- Nagri Farm Tea Garden Location in West Bengal, India Nagri Farm Tea Garden Nagri Farm Tea Garden (India)
- Coordinates: 26°54′49″N 88°12′33″E﻿ / ﻿26.9135°N 88.2092°E
- Country: India
- State: West Bengal
- District: Darjeeling

Population (2011)
- • Total: 3,098
- Time zone: UTC+5:30 (IST)
- Lok Sabha constituency: Darjeeling
- Vidhan Sabha constituency: Kurseong
- Website: darjeeling.gov.in

= Nagri Farm Tea Garden =

Nagri Farm Tea Garden is a village in the Jorebunglow Sukhiapokhri CD block in the Darjeeling Sadar subdivision of the Darjeeling district in the state of West Bengal, India.

==History==
Nagri Farm was initially established as a dairy farm in 1857 by a British entrepreneur, Greenhill. However, the owner changed course and by 1883, it had been fully developed as a tea garden, but the ‘farm’ suffix remained intact. Greenhill, even built a tea factory and appointed a British manager. Later, Greenhill sold the property to Williamson Magor and Company, who formally established the Nagri Farm Tea Company Limited. The wooden structure of the tea factory was gutted in successive fires in 1912 and 1962. It was then rebuilt with its current cement structure. In 2001, the Chamong Group, purchased Nagri Farm Tea Estate. Interestingly, even now, it produces ginger, cardamom, oranges and other agricultural products, in addition to its China and Assam hybrid teas.

==Geography==

===Location===
Nagri Farm Tea Garden is located at .

Nagri Farm Tea Garden sprawls over an area of 256 ha of tea plantations, out of a total area of 571.37 ha, in the Rong Bong valley. The gentle slopes of the tea garden range in height from 2500 to 6400 ft.
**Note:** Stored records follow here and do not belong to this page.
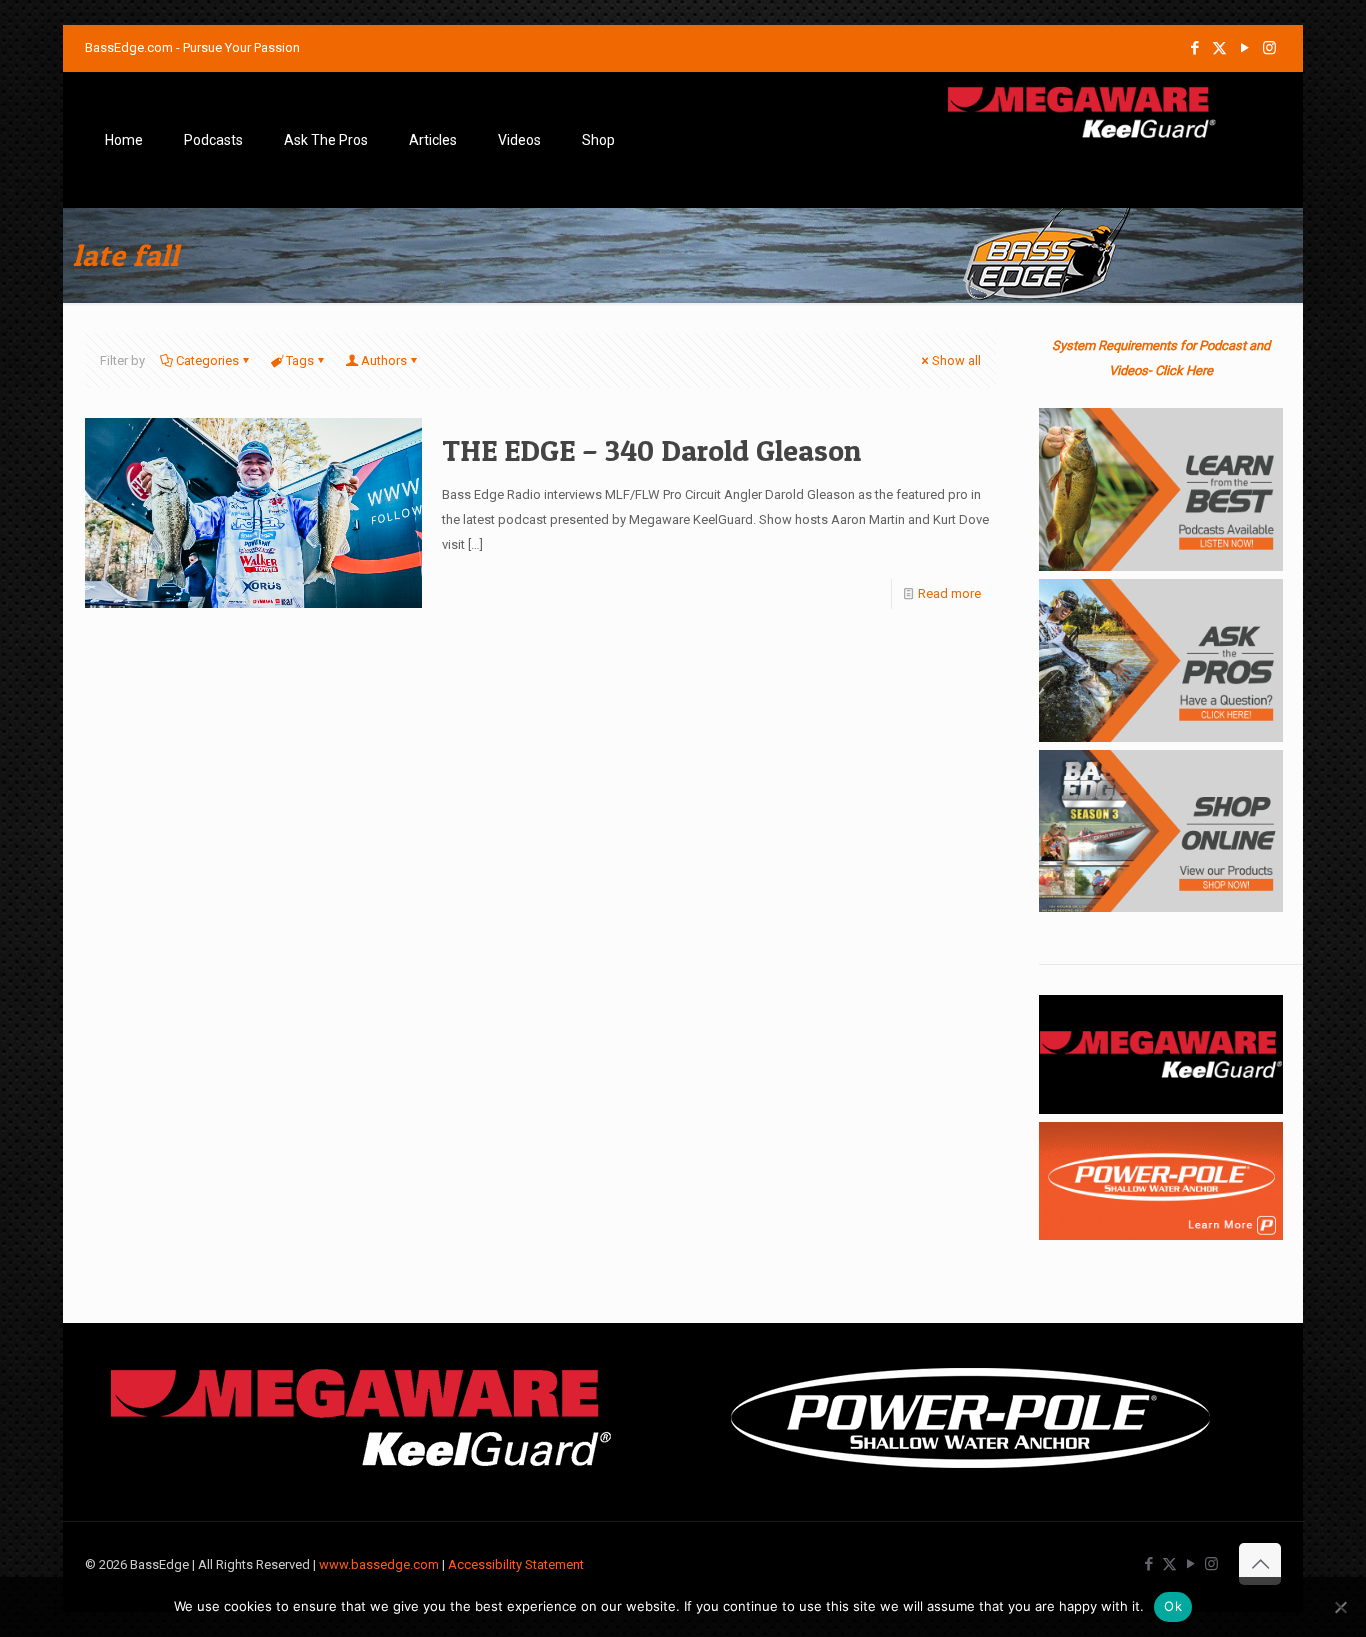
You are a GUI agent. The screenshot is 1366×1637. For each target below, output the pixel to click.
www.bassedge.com (379, 1564)
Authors (384, 360)
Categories (207, 360)
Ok (1173, 1606)
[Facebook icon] (1194, 48)
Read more (949, 593)
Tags (300, 360)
Other tea gardens in the area are: Dhajea, Balasun, Thurbo, Gopaldhara, Avongrove and Soureni.

===Area overview===
The map alongside shows a part of the southern portion of the Darjeeling Himalayan hill region in the Darjeeling district. In the Darjeeling Sadar subdivision 61.00% of the total population lives in the rural areas and 39.00% of the population lives in the urban areas. In the Mirik subdivision 80.11% of the total population lives in the rural areas and 19.89% lives in the urban areas. There are 78 tea gardens/ estates (the figure varies slightly according to different sources), in the district, producing and largely exporting Darjeeling tea. It engages a large proportion of the population directly/ indirectly. Some tea gardens were identified in the 2011 census as census towns or villages. Such places are marked in the map as CT (census town) or R (rural/ urban centre). Specific tea estate pages are marked TE.

Note: The map alongside presents some of the notable locations in the subdivision. All places marked in the map are linked in the larger full screen map.

==Demographics==
According to the 2011 Census of India, Nagri Farm Tea Garden had a total population of 3.655 of which 1,856 (51%) were males and 1,799 (49%) were females. There were 278 persons in the age range of 0 to 6 years. The total number of literate people in Nagri Farm Tea Garden was 2,795 (76.47% of the population over 6 years).

==Economy==
On taking over the Nagri Farm Tea Garden, one of the first steps taken by the Chamong Group was to make it an organic tea estate. The Nagri Farm Tea Garden acquired its 100% bio-organic tea garden certification in 2004. It acquired its fair-trade certification in 2009. The Chamong Group upgraded the tea factory with modern machinery capable of higher production. The annual production of Nagri Farm Tea Garden is 200 million tonnes.

===Chamong Group===
The Chamong Group is the largest producer of organic Darjeeling tea and Assam tea. It produces 3,000 tonnes annually and employs 10,000 persons (including 7,000 women). It owns 4 tea estates in Assam and 13 in Darjeeling. The tea estates in Darjeeling are: Pussimbing, Chamong, Tumsong, Lingia, Nagri Farm, Bannockburn, Dhajea, Shree Dwarika, Ging, Soom, Phoobsering, Tukdah and Marybong. It exports tea to the US, Europe, Japan and the Middle East.